Please rewrite the lines below as a JSON list of strings, one string per line, skipping any blank lines and leaving the pictures out of your answer.

-- INPUT RECORDS --
-*-*-
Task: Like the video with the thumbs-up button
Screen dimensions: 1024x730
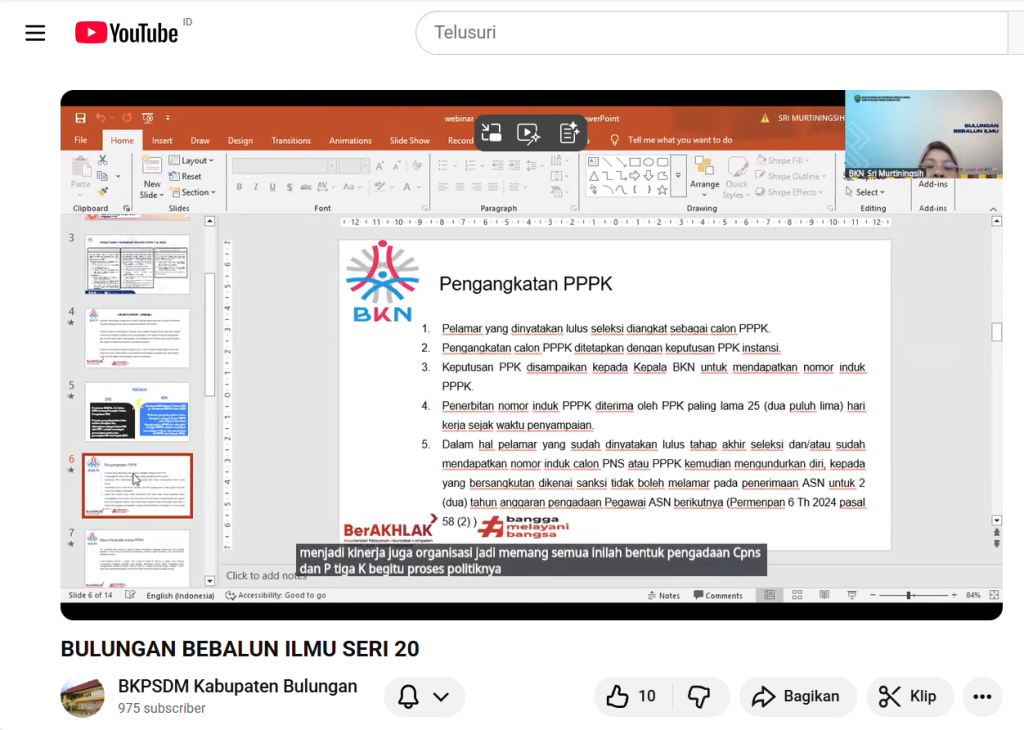Action: pos(632,697)
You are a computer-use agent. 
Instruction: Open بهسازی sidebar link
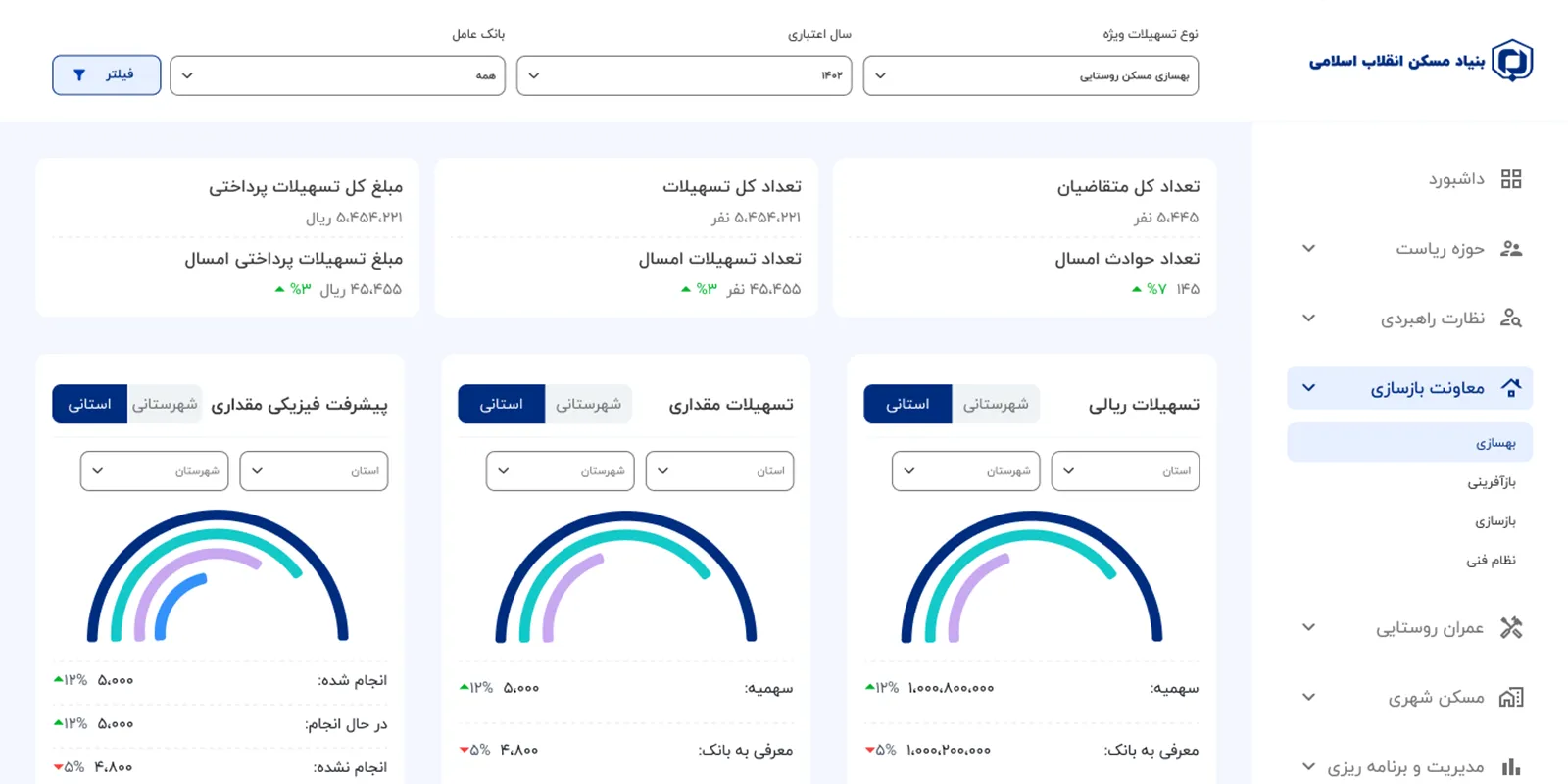coord(1409,443)
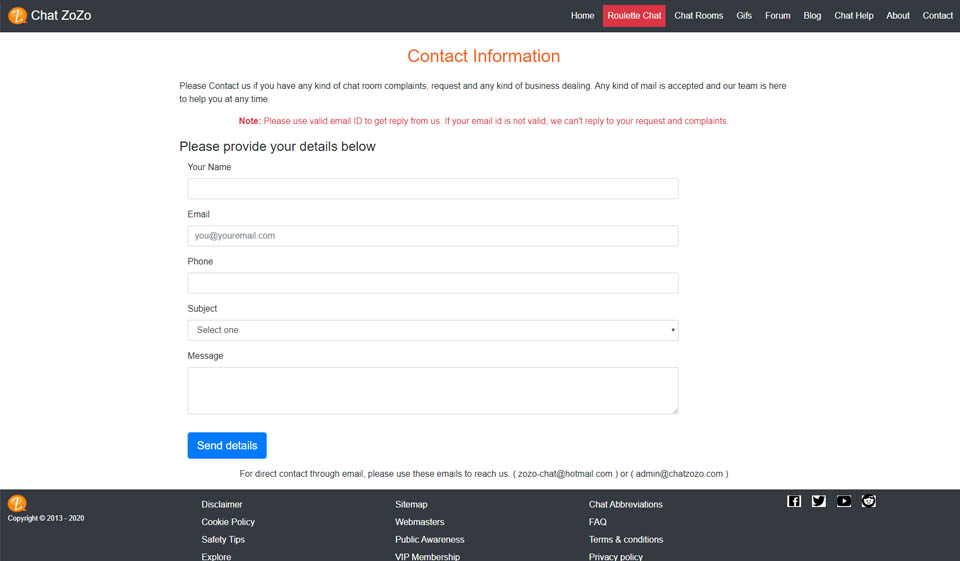Click into the Email input field
This screenshot has height=561, width=960.
click(433, 236)
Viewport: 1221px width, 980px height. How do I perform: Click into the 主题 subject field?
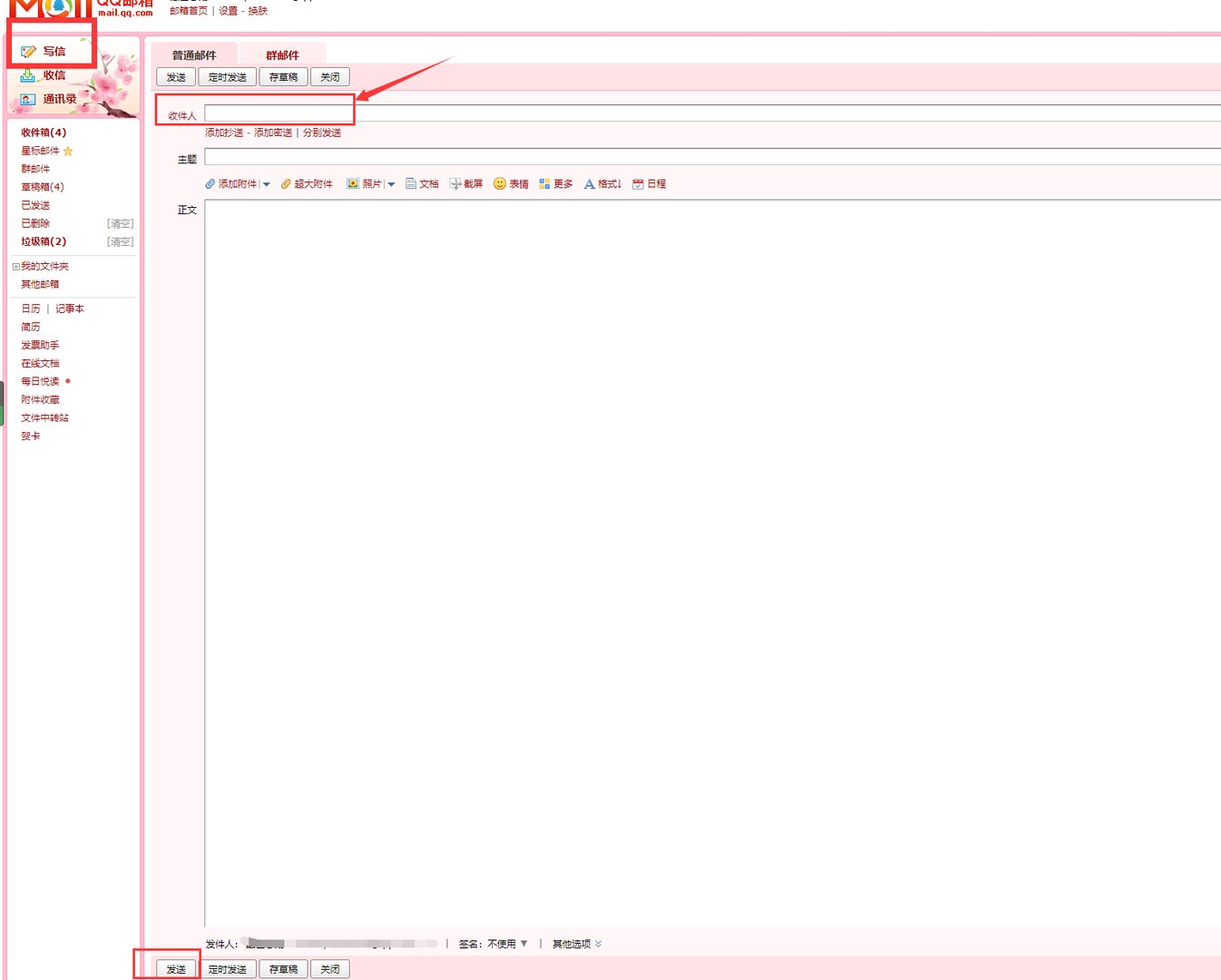[708, 158]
-*-*-
-- EXPECTED OUTPUT --
[
  "Task: Like the video with the thumbs-up button",
  "Screen dimensions: 1024x730",
  "Action: pos(632,697)",
  "You are a computer-use agent. ",
  "Instruction: Open بهسازی sidebar link",
  "coord(1409,443)",
  "Click into the Email input field",
  "This screenshot has height=561, width=960.",
  "click(433, 236)",
  "Viewport: 1221px width, 980px height. How do I perform: Click into the 主题 subject field?",
  "[708, 158]"
]